An American Proletariat?
Historically, Americans have been reluctant to call themselves anything but “working class” or “middle class” (unless they’re lucky enough to be part of the “filthy rich class”).
But an increasing number—still small, but growing—are now calling themselves “lower class.” As the Los Angeles Times reported this week, a record 8.4% of Americans put themselves in that category last year—more than at any other time in the four decades that the question has been asked on the General Social Survey.
Meanwhile, writing this week in the New York Times, columnist Eduardo Porter looked at 25 years of economic stagnation for the middle class and concluded that the numbers are even worse than they look: Americans have experienced an erosion in standards of living when it comes to being able to afford education, healthcare and housing. Porter suggested it might be necessary to “define the middle class down a couple of notches.”
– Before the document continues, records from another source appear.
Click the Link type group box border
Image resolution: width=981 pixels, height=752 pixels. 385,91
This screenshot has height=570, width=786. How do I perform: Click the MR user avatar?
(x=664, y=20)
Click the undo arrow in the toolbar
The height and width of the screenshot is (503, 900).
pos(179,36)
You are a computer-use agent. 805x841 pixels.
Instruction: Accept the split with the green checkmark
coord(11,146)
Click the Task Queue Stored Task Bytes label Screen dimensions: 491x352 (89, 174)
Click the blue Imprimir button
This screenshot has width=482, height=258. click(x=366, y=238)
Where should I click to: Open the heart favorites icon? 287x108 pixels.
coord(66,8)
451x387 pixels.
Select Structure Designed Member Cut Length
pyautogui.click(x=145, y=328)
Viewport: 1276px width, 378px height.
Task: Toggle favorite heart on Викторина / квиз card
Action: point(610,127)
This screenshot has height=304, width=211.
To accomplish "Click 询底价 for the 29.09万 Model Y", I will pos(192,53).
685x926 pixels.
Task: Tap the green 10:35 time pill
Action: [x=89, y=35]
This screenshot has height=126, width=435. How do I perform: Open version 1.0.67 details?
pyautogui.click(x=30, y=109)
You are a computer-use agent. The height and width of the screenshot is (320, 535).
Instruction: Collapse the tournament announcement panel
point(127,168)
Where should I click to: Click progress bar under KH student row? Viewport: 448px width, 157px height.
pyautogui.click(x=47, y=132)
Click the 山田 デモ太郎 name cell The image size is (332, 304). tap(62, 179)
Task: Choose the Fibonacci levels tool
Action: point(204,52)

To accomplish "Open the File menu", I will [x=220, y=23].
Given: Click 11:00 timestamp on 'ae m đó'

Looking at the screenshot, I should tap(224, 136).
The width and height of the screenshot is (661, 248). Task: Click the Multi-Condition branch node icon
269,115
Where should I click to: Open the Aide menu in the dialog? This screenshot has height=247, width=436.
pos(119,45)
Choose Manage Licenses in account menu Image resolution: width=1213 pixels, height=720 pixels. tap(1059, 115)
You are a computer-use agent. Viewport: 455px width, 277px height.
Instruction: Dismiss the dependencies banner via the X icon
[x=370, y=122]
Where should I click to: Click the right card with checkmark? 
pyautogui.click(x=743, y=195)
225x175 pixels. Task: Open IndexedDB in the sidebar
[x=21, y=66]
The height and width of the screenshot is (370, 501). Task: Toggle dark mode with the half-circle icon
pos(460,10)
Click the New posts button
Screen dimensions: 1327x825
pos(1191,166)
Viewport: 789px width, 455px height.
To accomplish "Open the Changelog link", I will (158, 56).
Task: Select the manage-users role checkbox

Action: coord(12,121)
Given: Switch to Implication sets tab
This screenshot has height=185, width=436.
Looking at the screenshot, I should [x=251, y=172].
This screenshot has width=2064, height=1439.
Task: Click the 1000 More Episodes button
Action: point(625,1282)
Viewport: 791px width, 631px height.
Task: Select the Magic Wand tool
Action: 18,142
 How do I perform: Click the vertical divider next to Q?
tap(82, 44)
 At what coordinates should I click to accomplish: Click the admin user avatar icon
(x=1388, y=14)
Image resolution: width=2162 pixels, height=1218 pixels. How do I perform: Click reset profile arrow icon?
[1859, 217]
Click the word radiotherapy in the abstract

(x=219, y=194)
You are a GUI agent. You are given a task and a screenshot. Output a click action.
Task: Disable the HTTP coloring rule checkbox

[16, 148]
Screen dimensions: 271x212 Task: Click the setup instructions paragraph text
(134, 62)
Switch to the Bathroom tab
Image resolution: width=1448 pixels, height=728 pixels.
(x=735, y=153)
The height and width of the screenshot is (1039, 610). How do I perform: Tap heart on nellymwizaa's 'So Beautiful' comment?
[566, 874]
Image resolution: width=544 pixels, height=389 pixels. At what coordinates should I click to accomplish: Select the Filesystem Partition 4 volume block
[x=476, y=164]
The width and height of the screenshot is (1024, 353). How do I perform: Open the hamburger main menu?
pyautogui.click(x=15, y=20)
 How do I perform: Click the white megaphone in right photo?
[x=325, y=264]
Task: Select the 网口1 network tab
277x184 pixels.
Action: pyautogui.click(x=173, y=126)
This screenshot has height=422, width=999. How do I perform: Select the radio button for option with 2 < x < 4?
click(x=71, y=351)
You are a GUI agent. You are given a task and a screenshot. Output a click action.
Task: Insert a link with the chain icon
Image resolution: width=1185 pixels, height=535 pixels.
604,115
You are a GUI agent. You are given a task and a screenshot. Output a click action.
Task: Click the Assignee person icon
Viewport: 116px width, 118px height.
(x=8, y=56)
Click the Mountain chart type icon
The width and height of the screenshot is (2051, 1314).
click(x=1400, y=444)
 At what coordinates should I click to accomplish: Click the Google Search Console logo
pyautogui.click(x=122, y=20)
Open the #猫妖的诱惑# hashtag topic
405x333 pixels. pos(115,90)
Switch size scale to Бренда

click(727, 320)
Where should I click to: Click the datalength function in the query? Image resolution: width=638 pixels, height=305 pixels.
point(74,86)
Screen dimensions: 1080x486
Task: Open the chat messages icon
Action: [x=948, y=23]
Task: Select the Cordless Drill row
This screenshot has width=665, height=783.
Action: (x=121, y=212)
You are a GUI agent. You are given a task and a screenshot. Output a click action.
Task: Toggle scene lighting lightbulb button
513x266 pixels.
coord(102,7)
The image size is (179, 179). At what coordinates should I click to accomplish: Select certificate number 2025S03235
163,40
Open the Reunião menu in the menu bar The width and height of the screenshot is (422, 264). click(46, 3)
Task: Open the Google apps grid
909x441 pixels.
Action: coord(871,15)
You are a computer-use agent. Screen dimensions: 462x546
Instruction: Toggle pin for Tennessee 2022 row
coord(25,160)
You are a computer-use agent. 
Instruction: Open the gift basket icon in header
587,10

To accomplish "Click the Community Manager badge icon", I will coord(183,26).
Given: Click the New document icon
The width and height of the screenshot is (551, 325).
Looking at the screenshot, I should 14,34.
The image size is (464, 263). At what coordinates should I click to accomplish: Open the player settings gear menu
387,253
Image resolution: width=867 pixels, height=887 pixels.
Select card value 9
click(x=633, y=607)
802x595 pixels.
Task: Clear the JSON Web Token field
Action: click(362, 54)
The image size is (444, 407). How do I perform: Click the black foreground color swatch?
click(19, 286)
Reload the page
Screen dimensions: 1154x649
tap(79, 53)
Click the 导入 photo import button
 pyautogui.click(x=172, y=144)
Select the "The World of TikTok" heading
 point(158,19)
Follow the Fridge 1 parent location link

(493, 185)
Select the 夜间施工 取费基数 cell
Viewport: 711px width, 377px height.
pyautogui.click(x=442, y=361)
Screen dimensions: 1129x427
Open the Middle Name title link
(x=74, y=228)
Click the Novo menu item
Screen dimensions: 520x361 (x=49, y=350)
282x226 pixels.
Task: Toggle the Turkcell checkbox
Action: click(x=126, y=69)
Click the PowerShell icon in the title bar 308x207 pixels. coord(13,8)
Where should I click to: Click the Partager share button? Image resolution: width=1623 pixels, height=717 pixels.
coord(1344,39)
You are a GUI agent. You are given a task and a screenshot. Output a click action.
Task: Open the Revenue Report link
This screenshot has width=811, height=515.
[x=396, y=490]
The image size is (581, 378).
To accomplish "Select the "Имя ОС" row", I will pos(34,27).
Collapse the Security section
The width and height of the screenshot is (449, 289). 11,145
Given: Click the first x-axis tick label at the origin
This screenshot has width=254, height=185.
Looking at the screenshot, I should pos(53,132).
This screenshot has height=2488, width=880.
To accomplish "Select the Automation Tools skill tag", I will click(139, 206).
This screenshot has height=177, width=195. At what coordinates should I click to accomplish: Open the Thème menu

When Peter Drucker considered the “lower class,” the word he usually employed was “proletariat”—a term obviously borrowed from Karl Marx. And it was a term that described a marginalization and lack of dignity that he considered antithetical to a healthy society.
“The absence of the proletarian is perhaps the most striking difference between America and Europe,” Drucker wrote in his 1950 book The New Society. This held true even during the worst years of the Great Depression, not to mention the prosperous decades following World War II.
But Drucker became less sanguine about America’s class divisions in his later years. As well-paid manufacturing jobs disappeared and the service sector grew, educated knowledge workers were becoming the winners, and low-skill service workers were becoming the losers. In Managing for the Future, published in 1992, Drucker warned of “an increasing gulf between the two groups” and the risk, should trends continue, that service workers would “become alienated, increasingly bitter, increasingly see themselves as a class apart.”
As we’ve discussed before, Drucker viewed the central crisis as one of insufficient service-work productivity. Manufacturing productivity surged in the 20th century. But with service work in the 21st century, the challenge remains. All the while, the stakes seem to be increasing. As Drucker noted in The New Society, “An industrial society loses its social cohesion if the worker is a proletarian.”
Is a “proletariat” forming in the United States—and, if so, what needs to change?